## EXERCÍCIOS PROPOSTOS
[a] No trecho citado sobre a disciplina militar, por meio de que entidades os militares podem exercer o direito de petição e de representação coletiva?
[b] Transcreva do trecho sobre a disciplina militar o segmento que começa em "Insistamos no óbvio." e termina em "vedadas aos militares.".

-------- TRECHO CITADO

Que grupos de militares aproveitem o ano eleitoral que se aproxima para tentar fazer passar as suas reivindicações profissionais, não é nada de surpreendente nem sequer de condenável. Mas já é inadmissível que façam pairar deliberadamente a ameaça de "actos de desespero", que em quaisquer circunstâncias seriam sempre intoleráveis. E é ainda mais lamentável que militares prestigiados como Loureiro dos Santos ou Vasco Lourenço, ainda que fora do activo, se permitam implicitamente coonestar ou justificar tais acções, em vez de as condenar sem condições.

Insistamos no óbvio. Por mais razão que possam ter nas suas queixas e reivindicações - e isso está sujeito a demonstração -, nunca tal poderia desculpar, muito menos legitimar, qualquer acto de indisciplina nem, por maioria de razão, qualquer amotinação ou "quartelada". Numa democracia constitucional como a nossa, os militares gozam do direito de petição e de representação individual ou colectiva, através das respectivas associações profissionais. As "vias de facto", essas não podem deixar de estar liminarmente vedadas aos militares.

Num Estado democrático, as Forças Armadas obedecem a um rigoroso princípio de hierarquia e de disciplina. A resposta à indisciplina militar não pode ser a compreensão ou a complacência, mas sim o Regulamento de Disciplina Militar e, sendo caso disso, o Código de Justiça Militar. A indisciplina militar constitui uma negação qualificada do dever de subordinação. E a sua impunidade significa o fim da hierarquia e da funcionalidade das Forças Armadas, bem como da estabilidade política do país. Não deveria haver dúvidas sobre isso, incumbindo às chefias militares o estrito dever de as afastar, caso se manifestem.

----------------
-------- MATERIAL FORNECIDO

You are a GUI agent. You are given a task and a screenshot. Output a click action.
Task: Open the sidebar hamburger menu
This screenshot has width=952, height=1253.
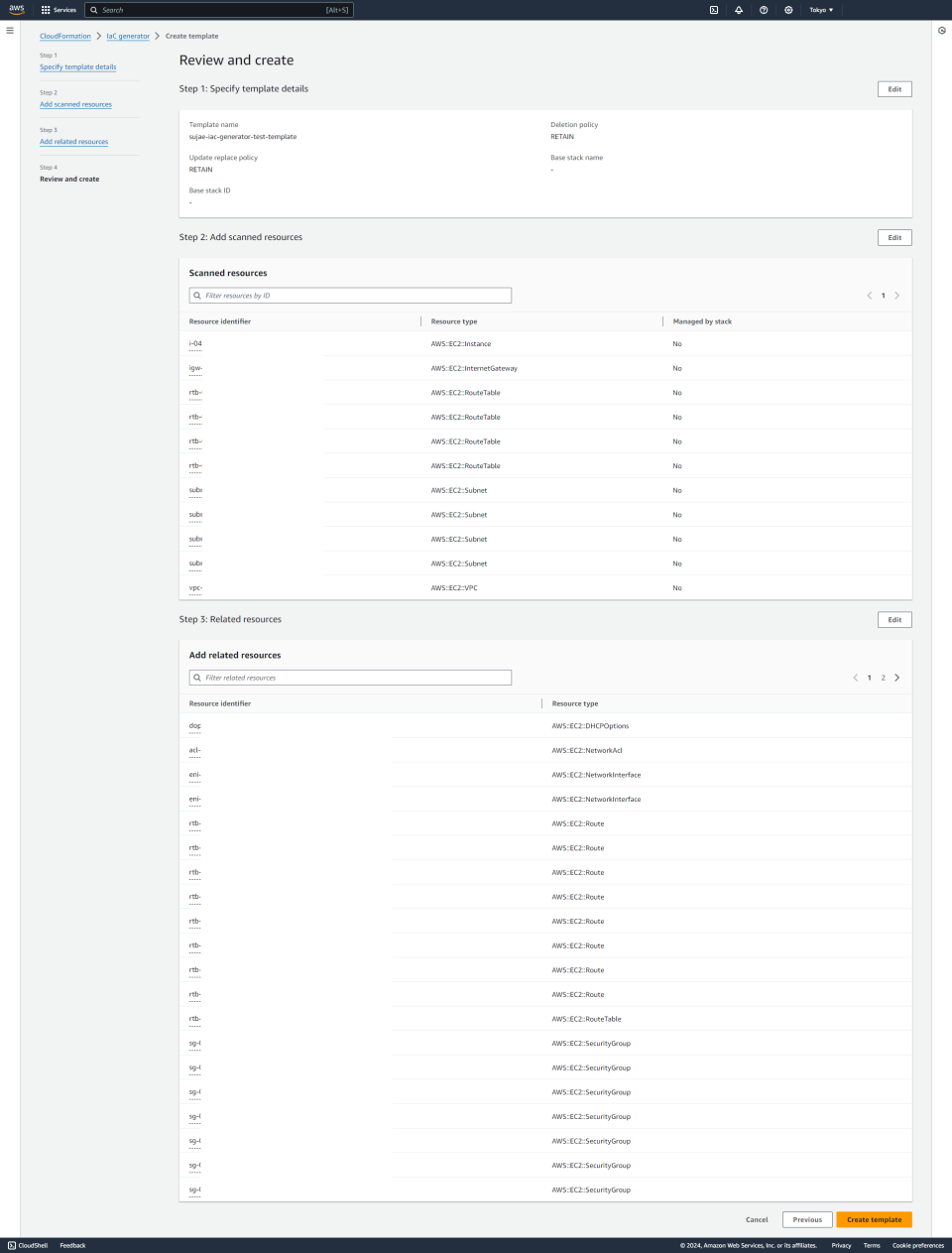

----------------

## RESPOSTAS
[a] Por meio das respectivas associações profissionais.

[b]
Insistamos no óbvio. Por mais razão que possam ter nas suas queixas e reivindicações - e isso está sujeito a demonstração -, nunca tal poderia desculpar, muito menos legitimar, qualquer acto de indisciplina nem, por maioria de razão, qualquer amotinação ou "quartelada". Numa democracia constitucional como a nossa, os militares gozam do direito de petição e de representação individual ou colectiva, através das respectivas associações profissionais. As "vias de facto", essas não podem deixar de estar liminarmente vedadas aos militares.